Prepare the Béchamel Sauce:
- Melt butter in a saucepan over medium heat.
- Whisk in flour and cook for 1-2 minutes until smooth.
- Gradually add milk, stirring constantly, and cook for 5-7 minutes until thickened.
- Season with salt and a pinch of nutmeg. Set aside.
Assemble the Lasagna:
- Preheat oven to 375°F / 190°C.
- Spread a thin layer of béchamel sauce (about ⅓ cup / 80 ml) on the bottom of a 22×30 cm baking dish.
- Place 2 half-size lasagna sheets side by side to cover the dish (1 layer).

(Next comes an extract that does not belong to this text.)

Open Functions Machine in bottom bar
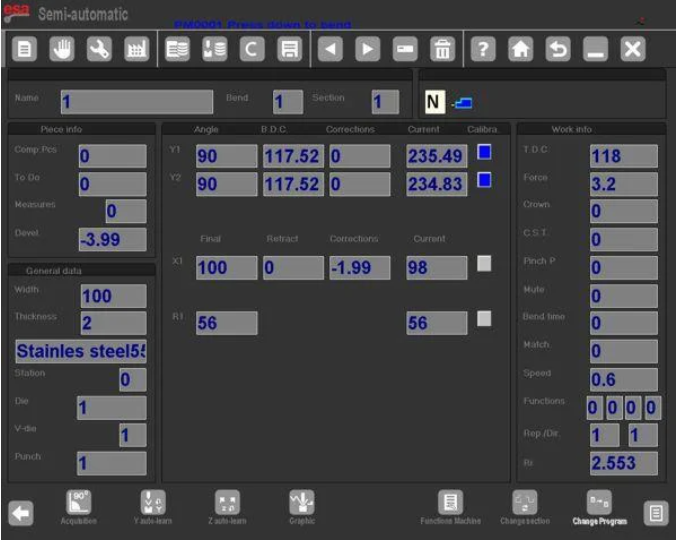Viewport: 677px width, 540px height. coord(450,507)
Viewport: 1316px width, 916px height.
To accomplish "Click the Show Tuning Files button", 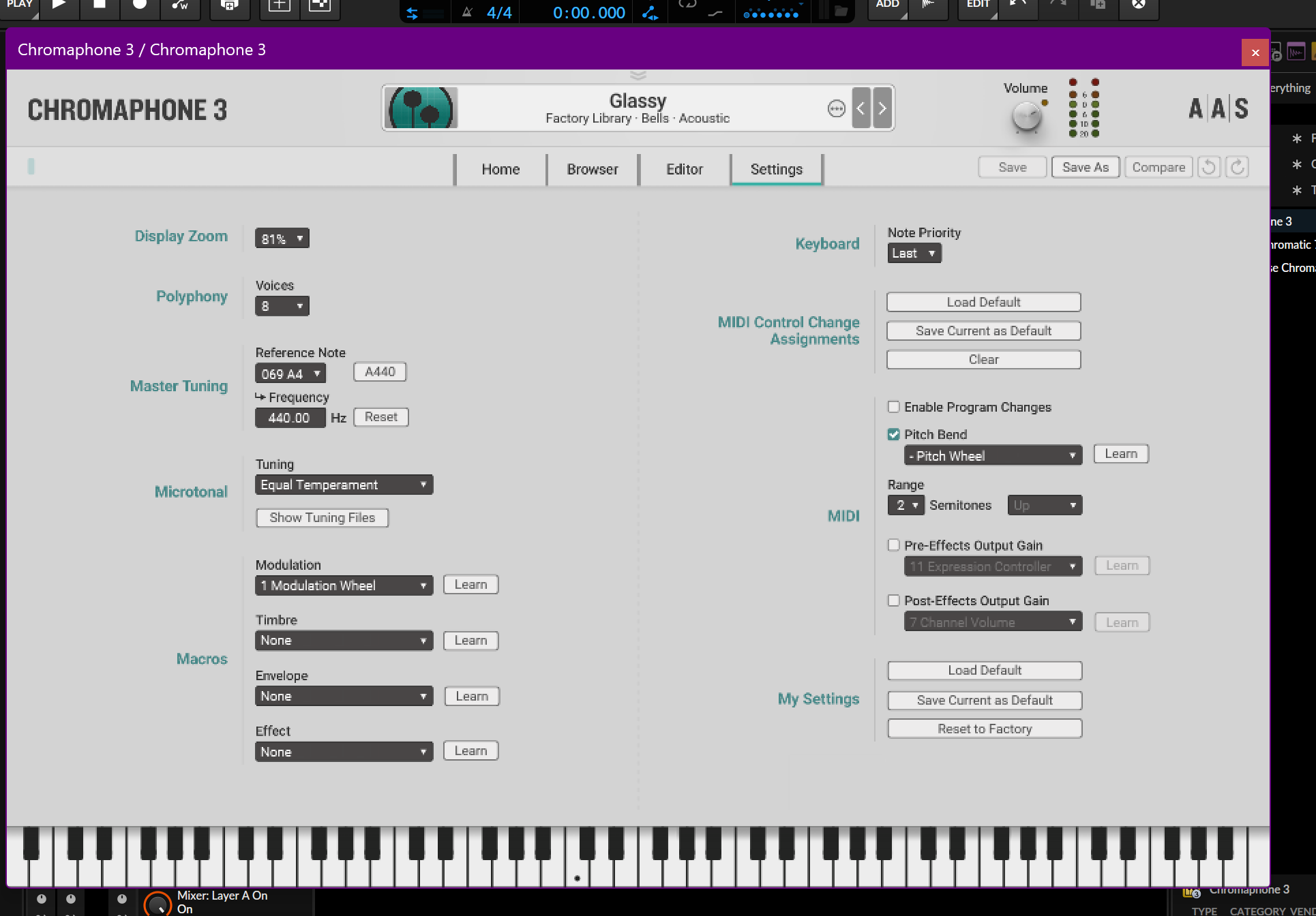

- Add a layer of ragù (about ¾ cup / 180 ml), then béchamel (about ½ cup / 120 ml), and sprinkle with mozzarella and Parmesan (1-2 tbsp of each).
- Repeat 5 more times for 6 layers total, using 2 sheets per layer.
- For the top layer, use remaining béchamel (about ¾ cup / 180 ml) and a generous amount of mozzarella and Parmesan.
- Cover with foil and bake for 25 minutes. Remove foil and bake for 15-20 minutes until golden and bubbly.
- Let rest for 10-15 minutes before serving.